By Gabrielle Cascio
Among the exchange community and its champions, it has always been evident that the impact of international educational and cultural exchange opportunities goes beyond the personal: they support U.S. national security, strengthen the U.S. economy, and increase mutual understanding around the world. With last week’s publication of the 2023 National Export Strategy, the U.S. Department of Commerce joins the ever-growing contingent of entities formally recognizing the importance of international education to the United States’ economic, political, and social growth.
For the first time in the report’s history, international education was highlighted as a top export priority, with a whole chapter focused on successes and challenges facing the industry, as well as opportunities for a variety of stakeholders to collaborate and further promote U.S. education and exchange opportunities.

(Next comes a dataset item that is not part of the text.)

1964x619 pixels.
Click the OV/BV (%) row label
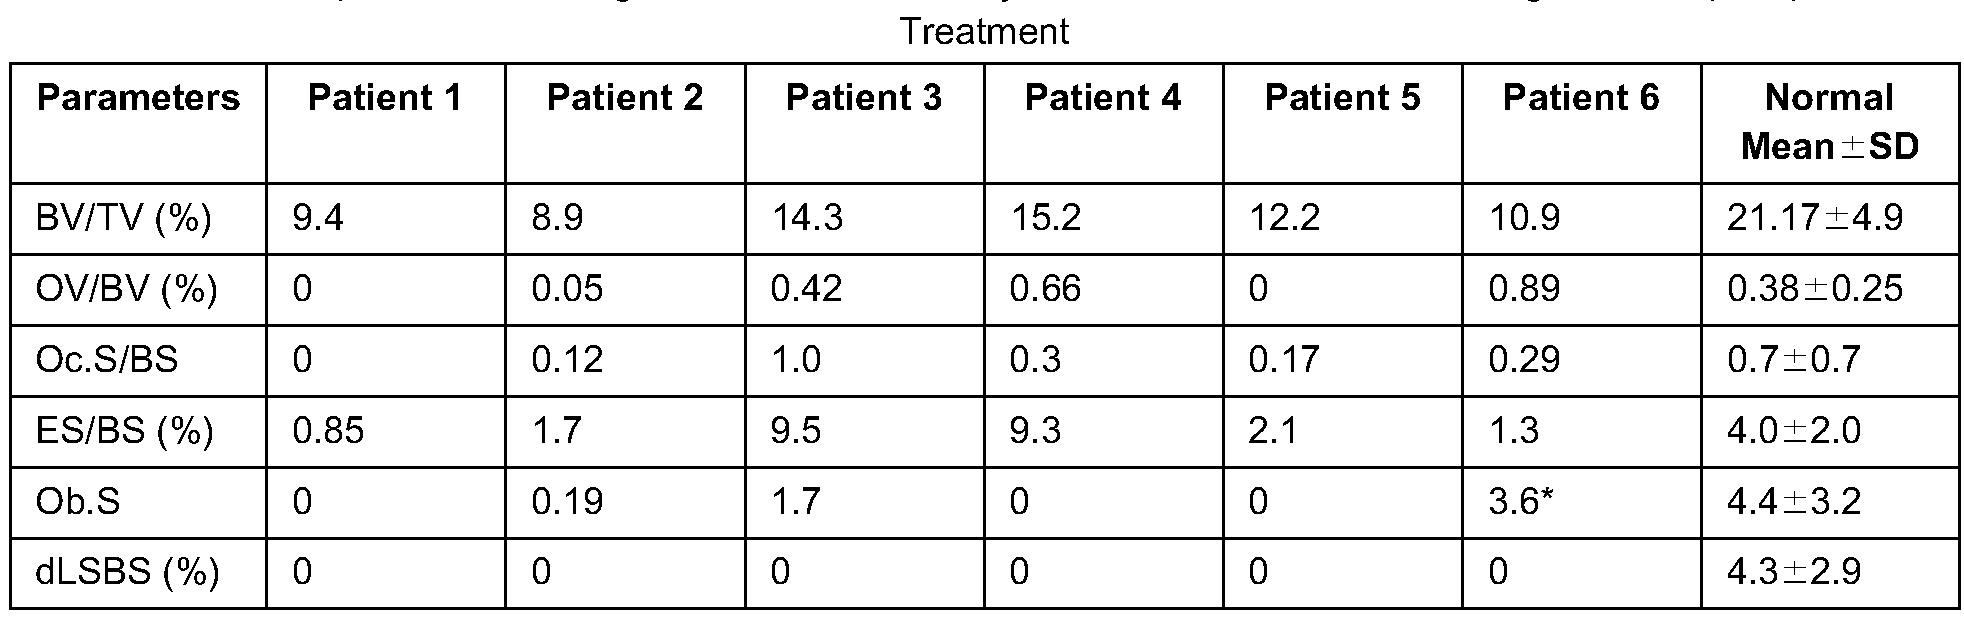tap(126, 289)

Like the U.S. Department of State and U.S. Department of Education’s “Joint Statement of Principles in Support of International Education” in 2021, this year’s National Export Strategy puts forward comprehensive recommendations to increase the U.S.’ competitive edge and foster collaborative and productive relationships between a wide variety of industries that benefit from U.S. education and exchange opportunities. By including international education as a top export strategy priority, the U.S. Department of Commerce signals its desire to amplify and expand international education and exchange opportunities for everyone, especially those who may not have had access previously, a welcome commitment to those passionate about the life-changing impact of people-to-people exchanges.

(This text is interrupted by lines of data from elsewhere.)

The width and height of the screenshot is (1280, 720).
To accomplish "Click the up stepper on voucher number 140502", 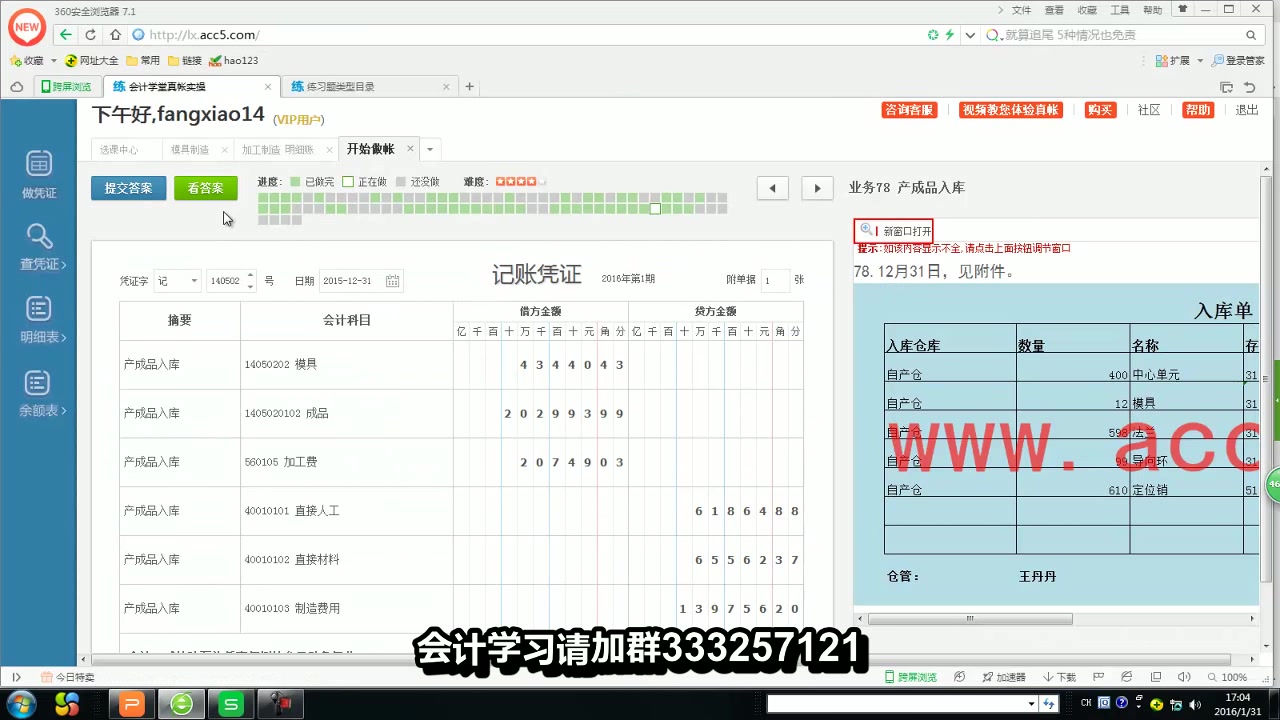I will point(250,274).
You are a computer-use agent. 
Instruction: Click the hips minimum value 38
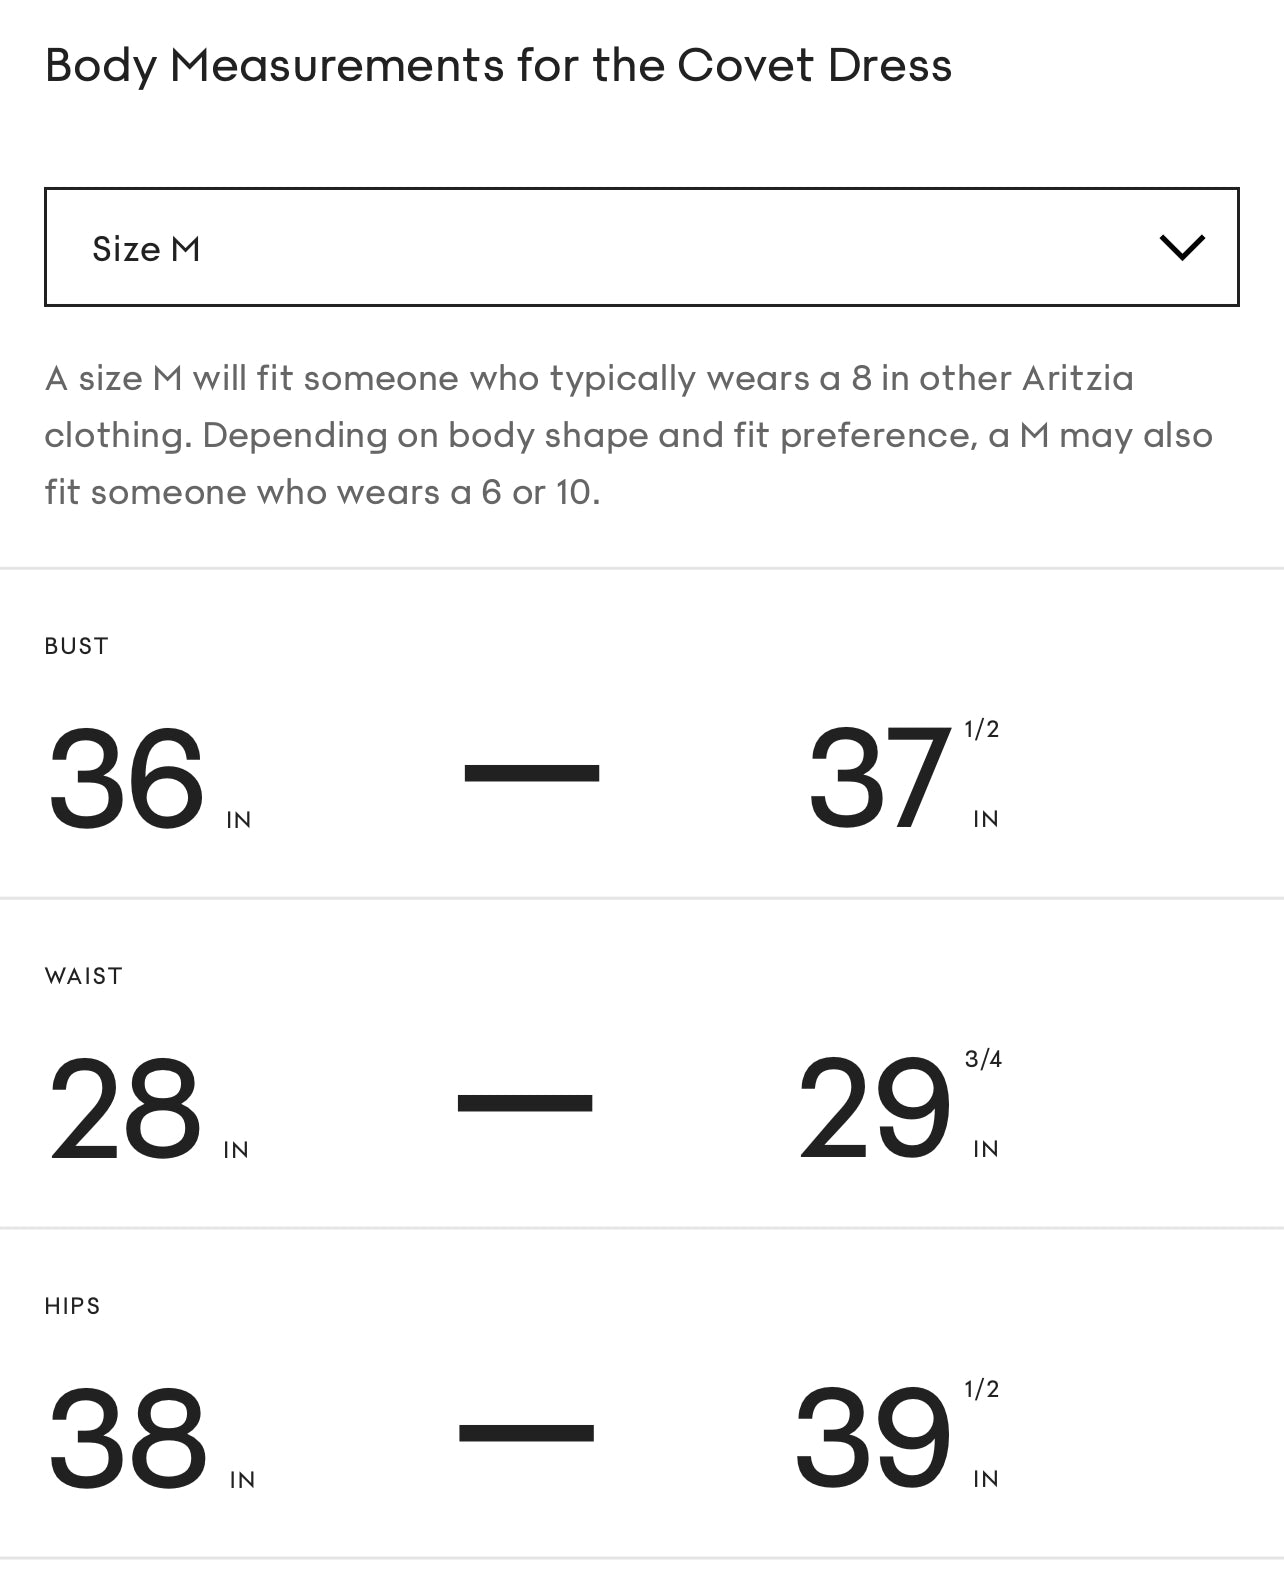pos(127,1439)
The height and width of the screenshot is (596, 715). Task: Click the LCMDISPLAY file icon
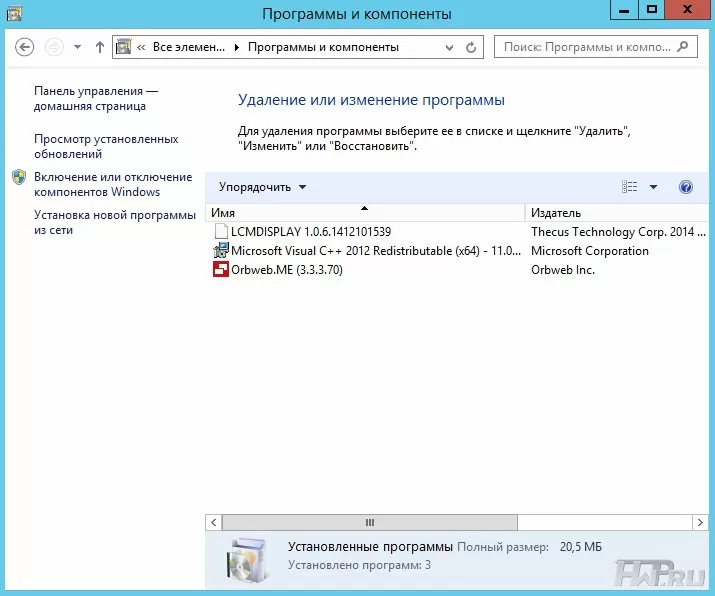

On the economic front, the report pulls data from Global Market Intelligence, the Bureau of Economic Analysis, and NAFSA to highlight the significant contributions international students make to the U.S. economy.
“In 2022, the U.S. Department of Commerce’s Bureau of Economic Analysis reported that U.S. exports of education-related travel totaled $37.68 billion, a 17% increase from the previous year” (2023 National Export Strategy).

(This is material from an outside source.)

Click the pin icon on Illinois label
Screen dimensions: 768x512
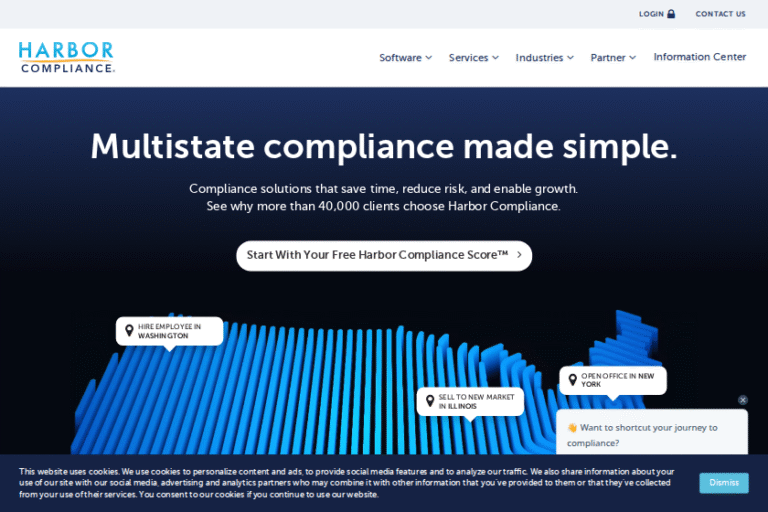[x=430, y=401]
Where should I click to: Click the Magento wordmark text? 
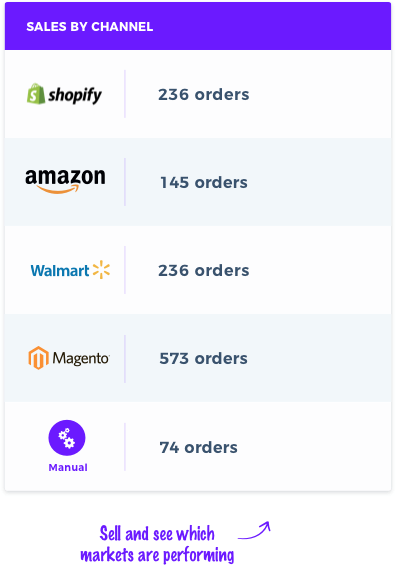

As these numbers continue to increase in the wake of the pandemic, the report encourages U.S. government agencies to connect U.S. institutions and foreign groups interested in U.S. education and promote the U.S. as a top study destination at the local, state, and national level.
In the promotion of these opportunities, the report also highlights the important non-economic benefits of U.S. education-related travel exports. Exchanges create lasting relationships between current and future leaders which, by extension, strengthen relationships between the U.S. and participants’ home countries. According to the Bureau of Educational and Cultural Affairs at the Department of State, over 660 current and former Heads of States are exchange program alumni. By taking part in exchange programs and engaging with peers and academia, international students also contribute to research and innovation, which helps both the academic and economic fabric of the U.S. The lessons and perspectives participants impart and gain while studying in the U.S. enhance the experience of those around them and contributes to Americans’ global competency, a crucial skill in our rapidly internationalizing world.